# Problem statement
Present the stretch of data from the line containing "Select the Post Earnings heading" through the line containing "click(x=106, y=88)" as a numbered list, omitting any blank lines. Include only those lines.

# Excerpted data
-.-.-

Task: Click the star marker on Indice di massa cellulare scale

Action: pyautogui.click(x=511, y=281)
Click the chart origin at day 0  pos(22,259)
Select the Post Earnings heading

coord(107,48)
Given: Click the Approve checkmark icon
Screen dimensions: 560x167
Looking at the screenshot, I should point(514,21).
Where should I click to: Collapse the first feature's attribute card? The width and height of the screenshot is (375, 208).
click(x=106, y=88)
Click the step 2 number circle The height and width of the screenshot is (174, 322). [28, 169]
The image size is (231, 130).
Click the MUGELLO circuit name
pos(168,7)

-.-.-

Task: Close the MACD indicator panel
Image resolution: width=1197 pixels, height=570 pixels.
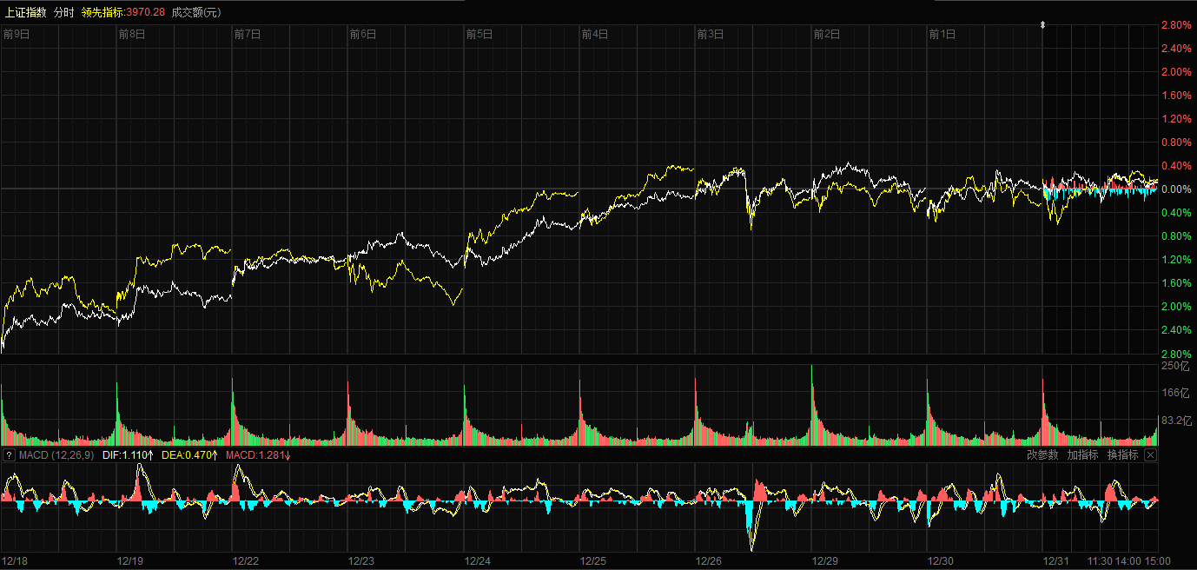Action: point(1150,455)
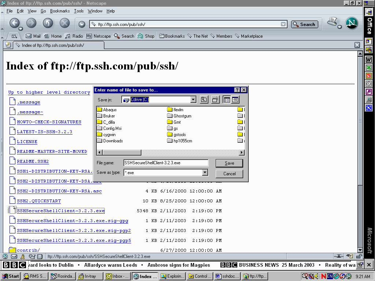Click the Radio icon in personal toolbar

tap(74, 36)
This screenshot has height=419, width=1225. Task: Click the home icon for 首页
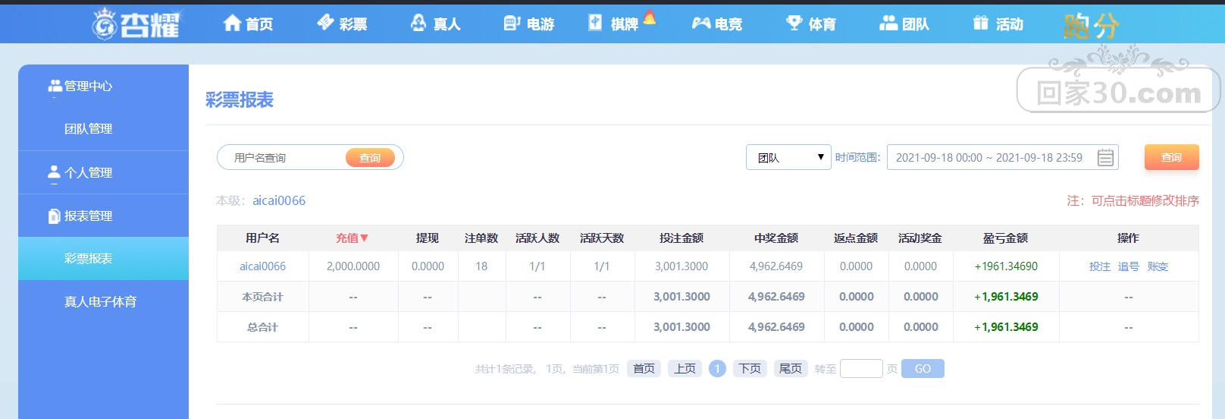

-.-.-

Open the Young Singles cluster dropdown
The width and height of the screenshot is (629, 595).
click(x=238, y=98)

-.-.-

# Solution to the problem
1. Select the Post Earnings heading
2. coord(107,48)
3. Given: Click the Approve checkmark icon
4. Screen dimensions: 560x167
5. Looking at the screenshot, I should point(514,21).
6. Where should I click to: Collapse the first feature's attribute card? The width and height of the screenshot is (375, 208).
7. click(x=106, y=88)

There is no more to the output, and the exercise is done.